Mr. Bell carries a shotgun and a nine-millimeter Beretta pistol. On his belt are handcuffs, pepper spray, an extendable police club, rubber gloves for handling drugs, and other gloves for frisking suspects.
For all the increased show of force, officials say new equipment is needed if ports are to monitor cargo more closely. One example is a truck with a crane bearing a gamma ray imaging unit the size of a small TV. The unit is passed over a truck or container to create a two-dimensional drawing of its contents which agents can then analyze for possible contraband.
But for now, officials here are making do with what they have. That means relying on hundreds of volunteers and their boats who patrol the waters here under the banner of the Coast Guard Auxiliary. Volunteers give time and use their own boats, getting reimbursed only for gas. But since September, volunteer crews have dwindled from nine to one.

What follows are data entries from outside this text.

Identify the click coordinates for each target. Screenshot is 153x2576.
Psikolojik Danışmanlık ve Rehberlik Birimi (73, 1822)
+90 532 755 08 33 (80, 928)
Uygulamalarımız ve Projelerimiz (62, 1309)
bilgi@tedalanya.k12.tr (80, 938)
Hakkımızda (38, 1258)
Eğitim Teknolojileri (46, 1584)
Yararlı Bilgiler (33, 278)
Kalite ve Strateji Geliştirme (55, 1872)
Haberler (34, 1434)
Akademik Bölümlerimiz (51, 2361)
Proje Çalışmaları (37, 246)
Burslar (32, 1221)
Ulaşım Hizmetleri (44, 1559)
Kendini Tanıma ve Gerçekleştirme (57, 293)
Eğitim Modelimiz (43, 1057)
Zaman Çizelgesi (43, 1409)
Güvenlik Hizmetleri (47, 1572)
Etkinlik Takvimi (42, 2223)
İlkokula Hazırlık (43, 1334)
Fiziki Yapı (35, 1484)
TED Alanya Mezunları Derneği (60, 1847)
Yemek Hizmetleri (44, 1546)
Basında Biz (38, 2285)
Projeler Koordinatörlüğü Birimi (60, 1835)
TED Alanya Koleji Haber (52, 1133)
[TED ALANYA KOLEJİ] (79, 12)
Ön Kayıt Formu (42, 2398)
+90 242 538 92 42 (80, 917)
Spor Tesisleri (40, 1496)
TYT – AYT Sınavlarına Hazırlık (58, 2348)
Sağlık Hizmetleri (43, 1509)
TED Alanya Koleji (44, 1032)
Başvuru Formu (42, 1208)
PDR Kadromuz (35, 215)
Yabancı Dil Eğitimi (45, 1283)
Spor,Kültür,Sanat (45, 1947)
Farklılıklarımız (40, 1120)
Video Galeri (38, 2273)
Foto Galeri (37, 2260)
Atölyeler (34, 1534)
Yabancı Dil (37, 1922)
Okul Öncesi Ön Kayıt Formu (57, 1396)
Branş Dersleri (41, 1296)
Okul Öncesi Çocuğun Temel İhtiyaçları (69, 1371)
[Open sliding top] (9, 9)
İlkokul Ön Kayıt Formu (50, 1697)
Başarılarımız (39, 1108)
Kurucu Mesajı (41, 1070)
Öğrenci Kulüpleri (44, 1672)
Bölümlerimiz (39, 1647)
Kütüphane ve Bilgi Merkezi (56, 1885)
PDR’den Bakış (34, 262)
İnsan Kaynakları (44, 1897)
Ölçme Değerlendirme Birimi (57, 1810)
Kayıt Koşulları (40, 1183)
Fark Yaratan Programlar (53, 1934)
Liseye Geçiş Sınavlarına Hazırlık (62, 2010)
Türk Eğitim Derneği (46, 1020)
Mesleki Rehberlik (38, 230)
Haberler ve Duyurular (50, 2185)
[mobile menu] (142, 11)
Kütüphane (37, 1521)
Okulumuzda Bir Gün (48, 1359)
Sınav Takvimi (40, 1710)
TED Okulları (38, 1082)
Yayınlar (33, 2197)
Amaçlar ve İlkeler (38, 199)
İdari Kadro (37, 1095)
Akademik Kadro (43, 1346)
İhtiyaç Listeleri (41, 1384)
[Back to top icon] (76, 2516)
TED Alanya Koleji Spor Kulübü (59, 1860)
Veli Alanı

"If we are really going to protect US ports the right way, we are going to have to come up with funding to replace all this old equipment," says Ken Smith, who has been in the Coast Guard Auxiliary for 30 years and worked at least eight hours a day every day since Sept. 11. Besides his own time, he has sunk $10,500 into repairs on his 32-year-old boat.
Beyond boats and scanning devices, experts say increased intelligence is the best weapon against terrorism.
This battleground will be political, as law enforcers seek enhanced surveillance of the Internet traffic, money flows, and the like. Harman and others are seeking more funding and political teeth for Tom Ridge, head of the newly-created office of homeland security. That may mean freer flows of information between federal and state agencies, who are currently straightjacketed in sharing key data by security clearance procedures. Such enhanced capabilities will have to be balanced against the encroachment of civil liberties for all US citizens.
"The war on terror is going to be a lot like the war on drugs," says Holmes. "With five million containers passing through here every year, we are going to have to rely on more than getting lucky on a few, random searches. That means watching the movement of possible terrorists more closely by any means at hand."